Snowden d’Oliver Stone est actuellement diffusé sur Canal+ : ses nombreux défauts ne doivent pas vous retenir de regarder un film salutaire pour tout utilisateur d’Internet
Voici enfin l’occasion pour les Français de regarder l’histoire du lanceur d’alerte Edward Snowden, dans une réalisation d’Oliver Stone. Ce dernier a l’habitude de s’attaquer au style parfois délicat du film d’actualité contemporaine, puisqu’il est notamment le réalisateur de films comme World Trade Center, sorti à peine 5 ans après le choc du 11 septembre 2001, ou encore W, biopic consacré à George Bush Junior sorti juste avant son départ de la Maison Blanche en 2008.
Avec Snowden, il s’attaque à un sujet brûlant puisque l’ex-employé des services de renseignement américains vit toujours en exil à Moscou tandis que la campagne présidentielle américaine a relancé le débat sur ce qui devrait attendre l’homme au cas où il remettrait le pied sur le sol américain.

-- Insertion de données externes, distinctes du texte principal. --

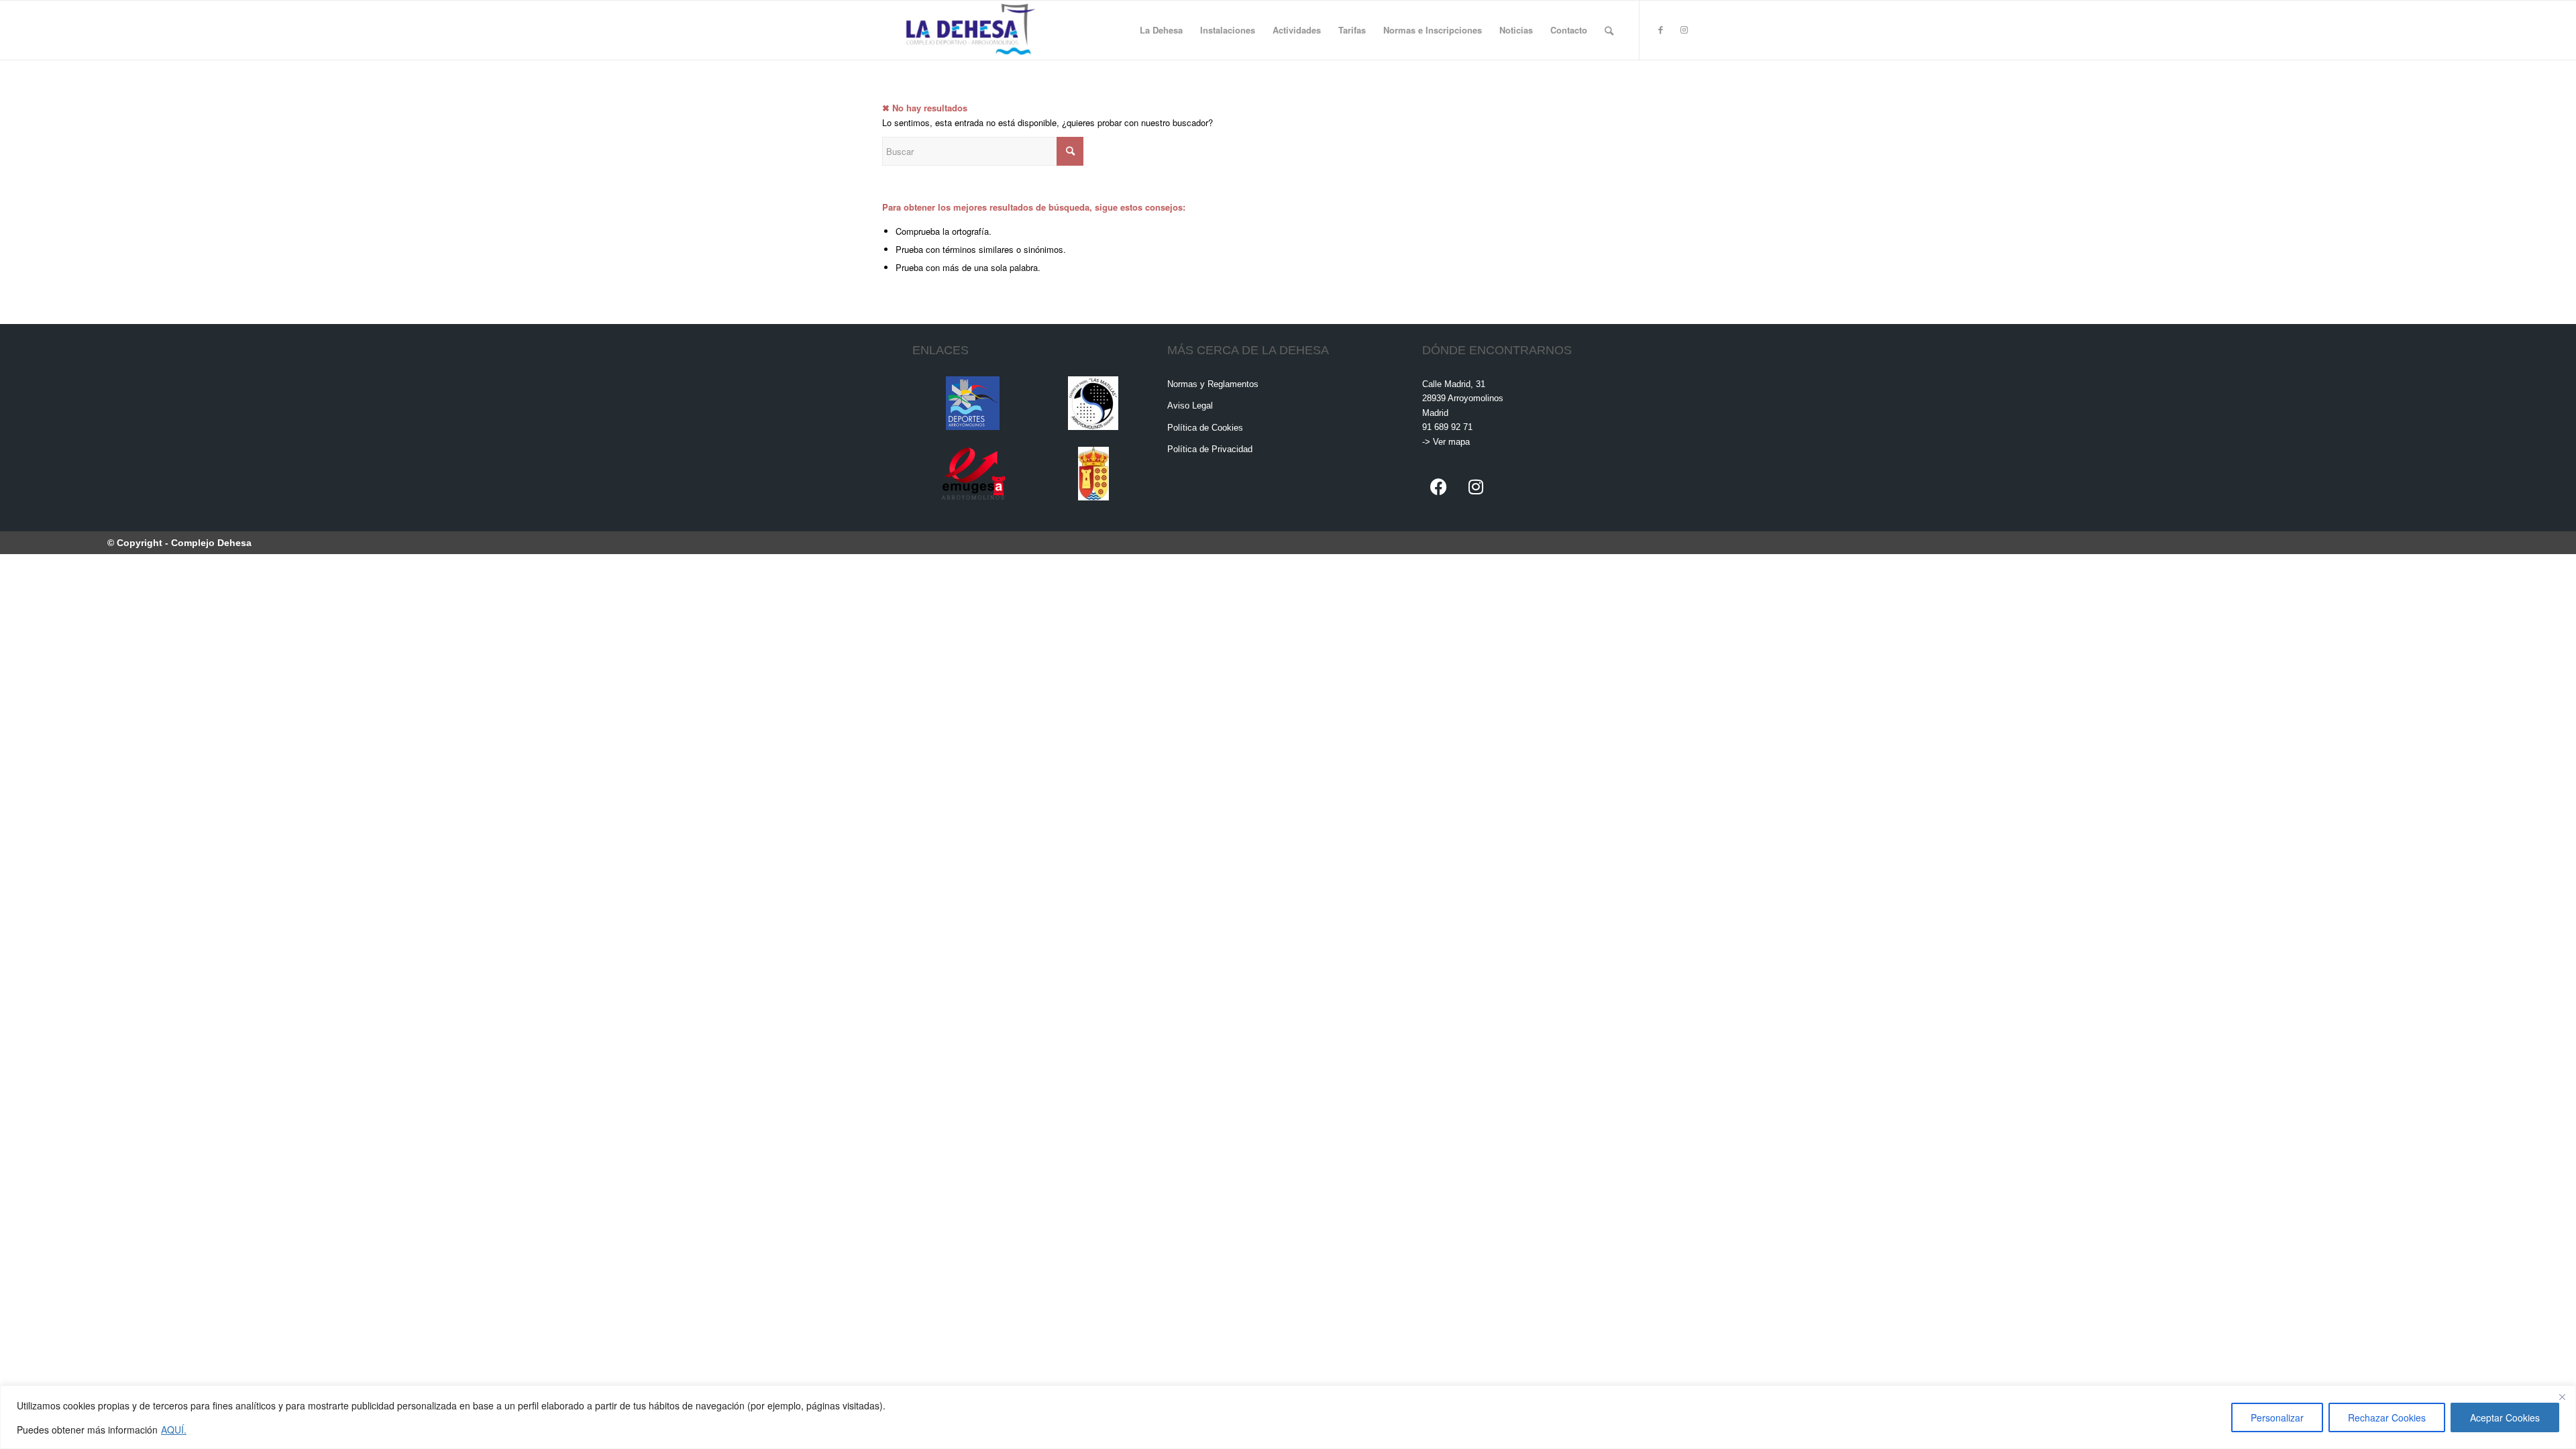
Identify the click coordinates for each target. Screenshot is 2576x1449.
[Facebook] (1439, 486)
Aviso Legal (1190, 405)
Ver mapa (1451, 442)
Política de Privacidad (1209, 449)
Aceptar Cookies (2505, 1417)
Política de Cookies (1205, 428)
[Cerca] (2562, 1397)
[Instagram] (1476, 486)
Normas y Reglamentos (1212, 384)
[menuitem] (1161, 30)
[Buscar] (1609, 30)
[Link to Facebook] (1660, 29)
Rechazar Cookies (2387, 1417)
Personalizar (2277, 1417)
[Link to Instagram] (1684, 29)
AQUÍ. (173, 1429)
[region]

AMBIANCE RYTHMÉE ET EFFICACE
À la fois rythmée et esthétique, la mise en scène est efficace et parvient à nous garder dans l’ambiance du film, malgré les fréquents allers-retours entre le huis-clos de Hong-Kong qui servit de cadre à Snowden et une poignée de journalistes chargés des révélations de juin 2013, et le déroulé des différents épisodes de sa carrière, qui l’ont successivement mené dans le Sud des États-Unis, en Suisse, au Japon, et enfin à Hawaii.
Une efficacité dans la réalisation qui rend d’autant plus superflue l’épaisse couche hollywoodienne dont Oliver Stone repeint une réalité qui n’en avait pas besoin en l’occurrence. L’interprétation de Joseph Gordon-Levitt est remarquable de réalisme, en particulier le ton de voix qui est parfaitement retranscrit, ce qui justifie d’aller voir la version originale pour ceux qui le peuvent.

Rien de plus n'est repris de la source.